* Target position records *
════
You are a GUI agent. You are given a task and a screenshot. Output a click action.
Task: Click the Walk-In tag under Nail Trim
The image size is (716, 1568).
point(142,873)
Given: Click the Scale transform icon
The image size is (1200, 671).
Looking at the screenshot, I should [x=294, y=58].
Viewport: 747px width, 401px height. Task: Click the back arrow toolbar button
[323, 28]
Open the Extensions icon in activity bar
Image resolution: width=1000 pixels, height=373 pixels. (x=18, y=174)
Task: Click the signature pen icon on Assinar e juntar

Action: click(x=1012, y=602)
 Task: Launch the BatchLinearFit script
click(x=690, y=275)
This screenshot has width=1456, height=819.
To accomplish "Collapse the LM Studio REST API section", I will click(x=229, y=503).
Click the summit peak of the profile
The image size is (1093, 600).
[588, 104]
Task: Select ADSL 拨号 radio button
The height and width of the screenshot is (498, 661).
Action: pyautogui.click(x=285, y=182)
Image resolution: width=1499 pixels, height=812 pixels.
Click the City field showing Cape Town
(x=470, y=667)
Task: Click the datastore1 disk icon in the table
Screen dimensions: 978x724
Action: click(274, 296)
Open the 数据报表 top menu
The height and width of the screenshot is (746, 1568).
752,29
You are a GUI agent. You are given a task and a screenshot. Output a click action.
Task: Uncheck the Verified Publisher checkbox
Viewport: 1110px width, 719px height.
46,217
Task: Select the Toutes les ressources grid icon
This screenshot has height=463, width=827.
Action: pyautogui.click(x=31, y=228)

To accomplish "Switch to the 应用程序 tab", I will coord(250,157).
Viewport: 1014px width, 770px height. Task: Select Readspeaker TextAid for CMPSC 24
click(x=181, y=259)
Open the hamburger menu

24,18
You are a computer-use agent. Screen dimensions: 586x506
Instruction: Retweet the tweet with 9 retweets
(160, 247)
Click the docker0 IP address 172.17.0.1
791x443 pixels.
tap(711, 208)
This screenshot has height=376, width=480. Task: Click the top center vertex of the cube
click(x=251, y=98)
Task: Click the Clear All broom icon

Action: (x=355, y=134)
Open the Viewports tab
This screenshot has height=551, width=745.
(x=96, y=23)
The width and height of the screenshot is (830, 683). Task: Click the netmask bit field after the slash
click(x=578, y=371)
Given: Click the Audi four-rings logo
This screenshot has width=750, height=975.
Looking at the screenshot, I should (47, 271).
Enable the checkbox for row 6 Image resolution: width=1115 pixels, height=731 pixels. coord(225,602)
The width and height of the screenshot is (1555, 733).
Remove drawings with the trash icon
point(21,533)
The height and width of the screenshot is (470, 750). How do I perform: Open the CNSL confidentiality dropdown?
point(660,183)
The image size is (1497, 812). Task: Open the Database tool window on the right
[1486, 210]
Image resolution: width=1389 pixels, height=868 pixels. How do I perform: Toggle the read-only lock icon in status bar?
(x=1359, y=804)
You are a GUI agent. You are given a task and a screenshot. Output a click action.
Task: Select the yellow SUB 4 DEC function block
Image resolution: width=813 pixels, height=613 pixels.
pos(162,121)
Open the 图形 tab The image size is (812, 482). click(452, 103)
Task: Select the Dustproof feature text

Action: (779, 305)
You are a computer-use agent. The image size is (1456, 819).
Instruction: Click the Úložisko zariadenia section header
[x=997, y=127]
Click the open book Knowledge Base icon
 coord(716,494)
════
Reproduce all of the material above, switching every occurrence of "GUI agent" to "screen assistant" and leaving everything else untouched.

You are a screen assistant. You are given a task and a screenshot. Output a click action.
Task: Click the Walk-In tag under Nail Trim
The image size is (716, 1568).
point(142,873)
Given: Click the Scale transform icon
The image size is (1200, 671).
Looking at the screenshot, I should [x=294, y=58].
Viewport: 747px width, 401px height. Task: Click the back arrow toolbar button
[323, 28]
Open the Extensions icon in activity bar
Image resolution: width=1000 pixels, height=373 pixels. (x=18, y=174)
Task: Click the signature pen icon on Assinar e juntar

Action: click(x=1012, y=602)
 Task: Launch the BatchLinearFit script
click(x=690, y=275)
This screenshot has width=1456, height=819.
To accomplish "Collapse the LM Studio REST API section", I will click(x=229, y=503).
Click the summit peak of the profile
The image size is (1093, 600).
[588, 104]
Task: Select ADSL 拨号 radio button
The height and width of the screenshot is (498, 661).
Action: pyautogui.click(x=285, y=182)
Image resolution: width=1499 pixels, height=812 pixels.
Click the City field showing Cape Town
(x=470, y=667)
Task: Click the datastore1 disk icon in the table
Screen dimensions: 978x724
Action: click(274, 296)
Open the 数据报表 top menu
The height and width of the screenshot is (746, 1568).
752,29
You are a screen assistant. You are given a task and a screenshot. Output a click action.
Task: Uncheck the Verified Publisher checkbox
Viewport: 1110px width, 719px height.
46,217
Task: Select the Toutes les ressources grid icon
This screenshot has height=463, width=827.
Action: pyautogui.click(x=31, y=228)

To accomplish "Switch to the 应用程序 tab", I will coord(250,157).
Viewport: 1014px width, 770px height. Task: Select Readspeaker TextAid for CMPSC 24
click(x=181, y=259)
Open the hamburger menu

24,18
You are a computer-use agent. Screen dimensions: 586x506
Instruction: Retweet the tweet with 9 retweets
(160, 247)
Click the docker0 IP address 172.17.0.1
791x443 pixels.
tap(711, 208)
This screenshot has height=376, width=480. Task: Click the top center vertex of the cube
click(x=251, y=98)
Task: Click the Clear All broom icon

Action: (x=355, y=134)
Open the Viewports tab
This screenshot has height=551, width=745.
(x=96, y=23)
The width and height of the screenshot is (830, 683). Task: Click the netmask bit field after the slash
click(x=578, y=371)
Given: Click the Audi four-rings logo
This screenshot has width=750, height=975.
Looking at the screenshot, I should (47, 271).
Enable the checkbox for row 6 Image resolution: width=1115 pixels, height=731 pixels. coord(225,602)
The width and height of the screenshot is (1555, 733).
Remove drawings with the trash icon
point(21,533)
The height and width of the screenshot is (470, 750). How do I perform: Open the CNSL confidentiality dropdown?
point(660,183)
The image size is (1497, 812). Task: Open the Database tool window on the right
[1486, 210]
Image resolution: width=1389 pixels, height=868 pixels. How do I perform: Toggle the read-only lock icon in status bar?
(x=1359, y=804)
You are a screen assistant. You are given a task and a screenshot. Output a click action.
Task: Select the yellow SUB 4 DEC function block
Image resolution: width=813 pixels, height=613 pixels.
pos(162,121)
Open the 图形 tab The image size is (812, 482). click(452, 103)
Task: Select the Dustproof feature text

Action: (779, 305)
You are a computer-use agent. The image size is (1456, 819).
Instruction: Click the Úložisko zariadenia section header
[x=997, y=127]
Click the open book Knowledge Base icon
 coord(716,494)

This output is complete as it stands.